◆ **Saved entries**:
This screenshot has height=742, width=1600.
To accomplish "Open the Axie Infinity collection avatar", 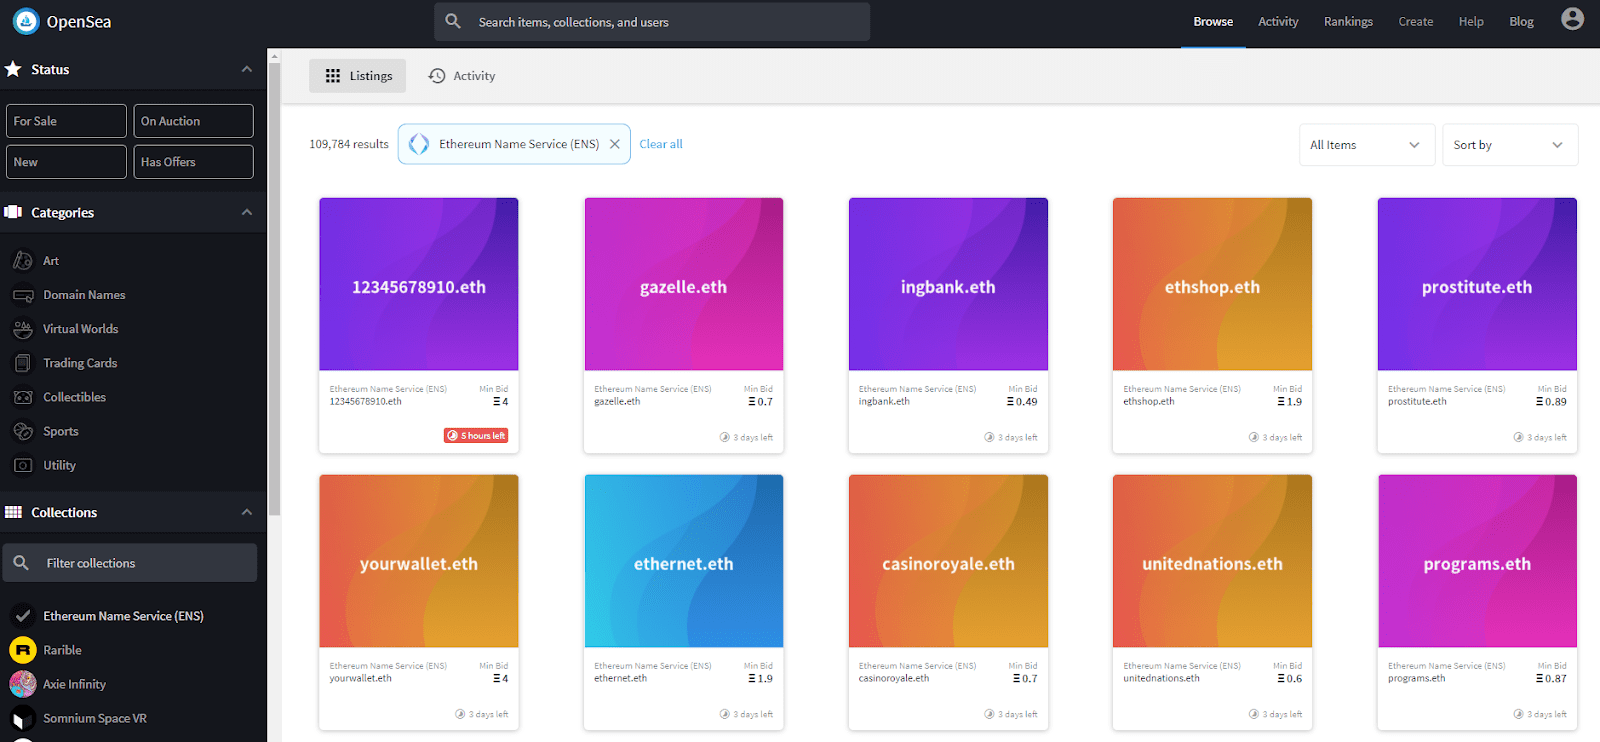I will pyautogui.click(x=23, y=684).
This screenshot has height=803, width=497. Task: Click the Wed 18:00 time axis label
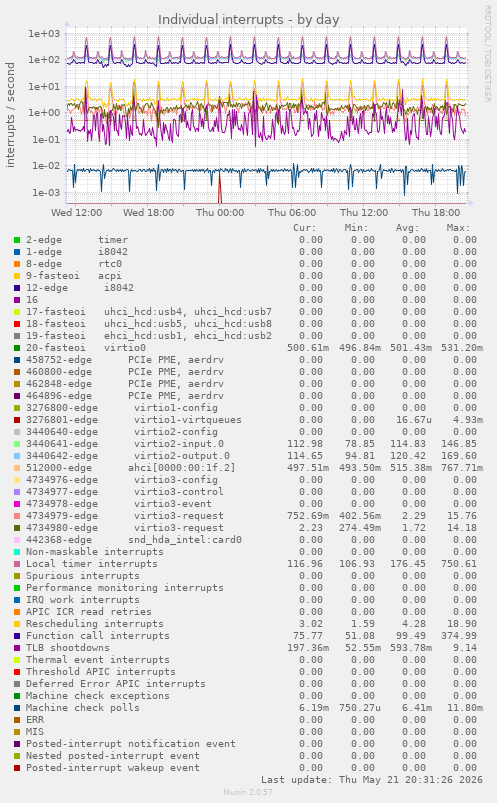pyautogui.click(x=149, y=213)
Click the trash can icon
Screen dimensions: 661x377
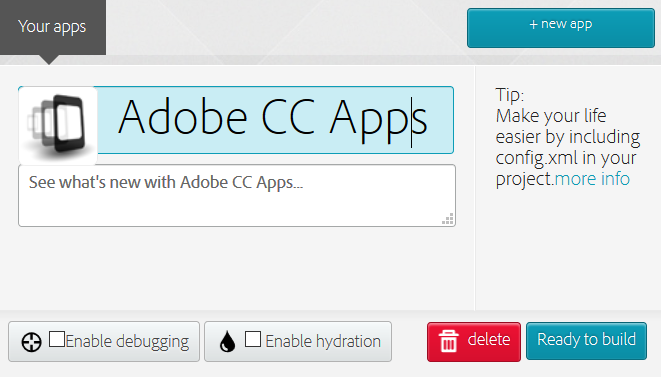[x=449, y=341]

◆ **PROBLEM TO SOLVE**:
The copy should begin at the line containing "Click the trash can icon" and end at the last line of the data above; please restate those lines word for word without the pictures.

◆ **SOLUTION TO THE PROBLEM**:
Click the trash can icon
Screen dimensions: 661x377
[x=449, y=341]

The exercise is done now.